**EXERCISE DETAILS**
Read through the records. Copy each line that has the word "MONAT".

_ _ _

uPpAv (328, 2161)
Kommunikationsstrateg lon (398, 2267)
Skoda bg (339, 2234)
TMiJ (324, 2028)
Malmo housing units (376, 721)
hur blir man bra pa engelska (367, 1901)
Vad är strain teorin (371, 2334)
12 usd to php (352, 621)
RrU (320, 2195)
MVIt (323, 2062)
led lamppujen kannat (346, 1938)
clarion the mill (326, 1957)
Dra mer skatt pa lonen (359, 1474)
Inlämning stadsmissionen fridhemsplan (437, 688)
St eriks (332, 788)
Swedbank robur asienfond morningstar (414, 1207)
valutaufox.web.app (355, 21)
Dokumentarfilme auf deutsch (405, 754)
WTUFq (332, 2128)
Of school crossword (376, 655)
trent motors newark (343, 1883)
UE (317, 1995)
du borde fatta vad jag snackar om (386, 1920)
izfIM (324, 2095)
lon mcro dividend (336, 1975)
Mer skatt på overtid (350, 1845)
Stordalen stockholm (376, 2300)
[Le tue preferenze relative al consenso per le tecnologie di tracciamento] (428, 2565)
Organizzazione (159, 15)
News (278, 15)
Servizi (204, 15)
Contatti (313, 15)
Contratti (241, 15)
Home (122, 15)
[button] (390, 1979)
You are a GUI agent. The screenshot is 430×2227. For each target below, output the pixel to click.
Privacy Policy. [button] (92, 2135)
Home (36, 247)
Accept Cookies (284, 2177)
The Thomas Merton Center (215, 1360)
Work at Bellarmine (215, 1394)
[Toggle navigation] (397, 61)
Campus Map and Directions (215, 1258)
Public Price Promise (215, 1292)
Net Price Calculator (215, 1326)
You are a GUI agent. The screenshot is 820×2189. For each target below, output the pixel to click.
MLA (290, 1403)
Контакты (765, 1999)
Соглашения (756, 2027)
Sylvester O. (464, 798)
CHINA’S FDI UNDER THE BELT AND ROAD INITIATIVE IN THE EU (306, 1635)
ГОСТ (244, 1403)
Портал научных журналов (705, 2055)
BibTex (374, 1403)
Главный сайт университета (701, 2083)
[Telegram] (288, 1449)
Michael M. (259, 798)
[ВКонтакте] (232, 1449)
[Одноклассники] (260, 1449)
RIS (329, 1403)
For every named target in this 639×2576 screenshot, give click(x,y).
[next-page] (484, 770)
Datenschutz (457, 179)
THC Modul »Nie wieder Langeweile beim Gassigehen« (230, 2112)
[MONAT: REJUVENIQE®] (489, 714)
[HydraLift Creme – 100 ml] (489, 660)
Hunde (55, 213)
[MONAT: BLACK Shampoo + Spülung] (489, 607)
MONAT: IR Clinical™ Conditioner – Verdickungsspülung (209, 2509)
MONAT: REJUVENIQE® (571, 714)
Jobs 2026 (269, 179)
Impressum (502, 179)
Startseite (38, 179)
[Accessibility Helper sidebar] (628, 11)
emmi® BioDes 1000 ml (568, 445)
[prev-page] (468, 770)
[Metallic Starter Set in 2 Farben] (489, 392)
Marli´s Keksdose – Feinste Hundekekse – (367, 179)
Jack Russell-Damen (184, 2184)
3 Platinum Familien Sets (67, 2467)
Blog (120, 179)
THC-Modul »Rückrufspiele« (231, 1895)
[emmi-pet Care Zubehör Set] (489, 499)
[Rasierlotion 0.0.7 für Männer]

_ _ _

**REPLY**
[MONAT: REJUVENIQE®] (489, 714)
[MONAT: BLACK Shampoo + Spülung] (489, 607)
MONAT: IR Clinical™ Conditioner – Verdickungsspülung (209, 2509)
MONAT: REJUVENIQE® (571, 714)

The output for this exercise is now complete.